Trip Distance Distribution (text-based visualization)
----------------------------------------------------
 0- 1 miles: *********************************
 1- 2 miles: ****************************************************
 2- 3 miles: ******************************
 3- 4 miles: ****************
 4- 5 miles: **********
 5- 6 miles: *******
 6- 7 miles: ***
 7- 8 miles: **
 8- 9 miles: *
 9-10 miles: *
10+   miles: *******


## Additional Visualization – Sparkline

This sparkline provides a compact, single-line visualization of the relative frequency
of taxi trip distances across bins.


In [9]:
spark_chars = "▁▂▃▄▅▆▇█"  # from shortest to tallest

bins_list = [bins[i] for i in range(0, 11)]
max_count = max(bins_list)

sparkline = ""

for count in bins_list:
    height = int((count / max_count) * (len(spark_chars) - 1))
    sparkline += spark_chars[height]

print("Trip Distance Sparkline:")
print(sparkline)
print("Bins: 0–10 miles")


Trip Distance Sparkline:
▅█▅▃▂▁▁▁▁▁▂
Bins: 0–10 miles


## Conclusion

Working through this project helped me better understand both the structure of the NYC Yellow Taxi dataset and the process of analyzing numeric data using Python. By focusing on trip_distance, I was able to compute the mean, median, and mode using both pandas and the standard library, which highlighted how much convenience pandas provides compared to manually implementing these calculations.
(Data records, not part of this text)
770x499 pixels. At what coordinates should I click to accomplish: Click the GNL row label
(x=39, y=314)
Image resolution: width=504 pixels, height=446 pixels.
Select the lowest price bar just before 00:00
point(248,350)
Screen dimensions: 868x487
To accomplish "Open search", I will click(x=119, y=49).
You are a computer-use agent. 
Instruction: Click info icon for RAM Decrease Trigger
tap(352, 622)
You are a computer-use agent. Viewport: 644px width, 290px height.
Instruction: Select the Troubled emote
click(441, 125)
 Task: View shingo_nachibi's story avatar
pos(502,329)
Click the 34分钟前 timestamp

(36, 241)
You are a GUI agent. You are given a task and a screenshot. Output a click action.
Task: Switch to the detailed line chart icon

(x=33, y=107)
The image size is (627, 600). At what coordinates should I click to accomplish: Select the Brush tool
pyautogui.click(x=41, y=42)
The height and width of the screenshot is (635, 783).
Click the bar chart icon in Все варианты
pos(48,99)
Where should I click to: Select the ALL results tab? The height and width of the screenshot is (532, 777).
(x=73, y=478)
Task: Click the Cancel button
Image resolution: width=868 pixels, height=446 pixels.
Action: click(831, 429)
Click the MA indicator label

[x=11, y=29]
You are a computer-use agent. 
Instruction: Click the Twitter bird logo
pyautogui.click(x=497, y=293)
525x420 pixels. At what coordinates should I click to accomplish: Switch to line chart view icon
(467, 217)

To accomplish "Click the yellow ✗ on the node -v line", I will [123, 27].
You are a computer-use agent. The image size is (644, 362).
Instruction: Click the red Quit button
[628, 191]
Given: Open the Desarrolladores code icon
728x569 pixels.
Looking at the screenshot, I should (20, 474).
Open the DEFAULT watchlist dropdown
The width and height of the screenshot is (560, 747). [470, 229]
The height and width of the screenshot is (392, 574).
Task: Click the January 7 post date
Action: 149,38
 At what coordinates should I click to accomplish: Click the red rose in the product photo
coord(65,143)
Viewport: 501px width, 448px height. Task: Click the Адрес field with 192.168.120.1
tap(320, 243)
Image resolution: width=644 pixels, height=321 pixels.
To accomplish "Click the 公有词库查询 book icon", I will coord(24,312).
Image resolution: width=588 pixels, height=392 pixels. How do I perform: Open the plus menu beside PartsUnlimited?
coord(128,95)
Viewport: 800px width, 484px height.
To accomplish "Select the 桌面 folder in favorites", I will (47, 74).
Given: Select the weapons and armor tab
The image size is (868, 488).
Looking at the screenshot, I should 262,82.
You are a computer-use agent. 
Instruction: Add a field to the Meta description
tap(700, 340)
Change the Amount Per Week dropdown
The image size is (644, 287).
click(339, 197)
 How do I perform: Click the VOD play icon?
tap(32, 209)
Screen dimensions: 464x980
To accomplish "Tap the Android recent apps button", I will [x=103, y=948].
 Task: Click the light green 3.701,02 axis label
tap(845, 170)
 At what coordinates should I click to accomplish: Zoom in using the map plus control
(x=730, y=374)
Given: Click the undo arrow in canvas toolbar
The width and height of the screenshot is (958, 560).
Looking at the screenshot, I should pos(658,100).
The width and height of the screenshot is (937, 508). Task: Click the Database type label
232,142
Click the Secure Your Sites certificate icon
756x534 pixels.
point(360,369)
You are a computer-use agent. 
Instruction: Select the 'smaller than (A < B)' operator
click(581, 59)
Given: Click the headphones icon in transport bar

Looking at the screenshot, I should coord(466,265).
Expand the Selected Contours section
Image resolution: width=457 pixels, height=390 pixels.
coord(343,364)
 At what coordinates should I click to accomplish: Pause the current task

Creating a text-based visualization also helped me appreciate how even a simple ASCII chart can reveal real patterns in the data. In this case, the distribution clearly showed that most taxi trips in New York are short—often just one or two miles—while longer rides are much less common. Even without a plotting library, the pattern is easy to see.

Overall, this assignment reinforced the importance of understanding what’s happening “under the hood” in data analysis tools. It also showed that meaningful insights don’t always require sophisticated graphs—sometimes a few lines of Python and a row of stars are enough to tell the story.